By Gaia Regoli
On May 14th, three guest writers with immigrant backgrounds gathered in the Djanogly Hall of the Mishkenot Sha’ananim to tell their personal stories and how these had an impact on their writing.
Ahmad D. Ramadan was the first writer to be interviewed. He was born in Syria and, after some time, he was arrested in Damascus without knowing for which reason. Afterwards, he was forced to leave the country and he now happily lives in Canada. How did his personal experience influence his writing? First of all, he writes about Syria and, more specifically, about the refugee experience focusing on the unique story of each character. Besides, writing about Syria is also a way to express his nostalgia, as he could never go back there. Moreover, he claimed that the act of writing played a cathartic role for him. Finally, he also dealt with the topic of intersectionality, referring to the fact that he is the product of different identities, e.g. man, homosexual, Syrian etc.
The second writer, Lana Lux, is from Ukraine, left her country at the age of 10 and moved to Germany. Her past is also very complex as she initially felt really discriminated. For example, when she was in kindergarten, she was bullied for being a Jew and most of the children did not want to play with her. How does this emerge in her writing? “Who I am, determines how I write”, so her immigrant side cannot be separated from who she is.
The third writer, Itamar Orlev, 44 years old, started writing at the age of 20 and decided that writing about the past, other people and places could be a lot more interesting rather than focusing on himself. His father is a writer as well and one of the few people that survived the Holocaust in Poland. Itamar wrote a book about a Polish guy, although he never went to Poland neither before nor while writing his book.
In conclusion, all the three writers reflected on people’s habit to categorize them. In fact, they especially feel that people expect them as immigrants to be and behave in a certain way.

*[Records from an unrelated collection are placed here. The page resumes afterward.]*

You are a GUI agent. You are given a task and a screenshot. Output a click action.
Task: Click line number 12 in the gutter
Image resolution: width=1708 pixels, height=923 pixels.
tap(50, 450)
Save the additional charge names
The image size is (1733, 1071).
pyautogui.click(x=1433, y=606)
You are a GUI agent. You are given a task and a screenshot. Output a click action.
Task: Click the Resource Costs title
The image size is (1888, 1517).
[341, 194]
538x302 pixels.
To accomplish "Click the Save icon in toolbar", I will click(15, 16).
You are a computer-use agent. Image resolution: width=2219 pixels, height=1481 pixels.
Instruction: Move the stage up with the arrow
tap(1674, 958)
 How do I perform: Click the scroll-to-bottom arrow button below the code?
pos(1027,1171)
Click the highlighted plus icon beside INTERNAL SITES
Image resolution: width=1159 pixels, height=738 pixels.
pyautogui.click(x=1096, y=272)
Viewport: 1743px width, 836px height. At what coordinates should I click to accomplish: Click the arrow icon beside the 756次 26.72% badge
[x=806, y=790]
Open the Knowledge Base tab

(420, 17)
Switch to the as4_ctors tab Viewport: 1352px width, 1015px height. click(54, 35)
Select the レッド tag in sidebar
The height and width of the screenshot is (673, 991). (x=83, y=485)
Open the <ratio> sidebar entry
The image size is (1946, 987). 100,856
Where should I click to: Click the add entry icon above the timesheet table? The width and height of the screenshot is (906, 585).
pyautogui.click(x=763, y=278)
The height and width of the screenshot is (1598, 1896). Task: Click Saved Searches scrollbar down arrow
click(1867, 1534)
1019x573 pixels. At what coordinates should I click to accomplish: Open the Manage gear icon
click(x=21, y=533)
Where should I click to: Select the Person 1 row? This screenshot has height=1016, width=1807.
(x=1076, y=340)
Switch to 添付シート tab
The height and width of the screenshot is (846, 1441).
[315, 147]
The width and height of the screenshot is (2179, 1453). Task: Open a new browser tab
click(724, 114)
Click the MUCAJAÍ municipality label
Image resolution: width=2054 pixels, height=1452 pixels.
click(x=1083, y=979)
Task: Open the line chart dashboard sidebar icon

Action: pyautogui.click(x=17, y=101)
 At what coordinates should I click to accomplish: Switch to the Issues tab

Furthermore, at the end of the conference, I ended up meeting two of the writers at the café of the Mishkenot Sha’ananim cultural center. Hence, I took the opportunity to ask them some further questions. In particular, I was interested in understanding the way in which they feel when talking about such personal issues in front of a public. Both Ahmad and Itamar agreed when saying that, during a conference, the character of the writer acts for them as a “mask” that makes them feel some sort of protection. However, they are not acting when talking about themselves and their books in front of people, but they express exactly what they feel and think despite wearing the “writer’s mask”. The conversation happened to develop into new discussions, such as the one on introversion and extroversion. Ahmad said that one is not better than the other, they are just different and they both present pros and cons. Also, we all agreed that, most of the times, because of their habit to categorize, people are used to think that everybody experiences life in the same way. Generally, it was an interesting exchange of opinions and ideas.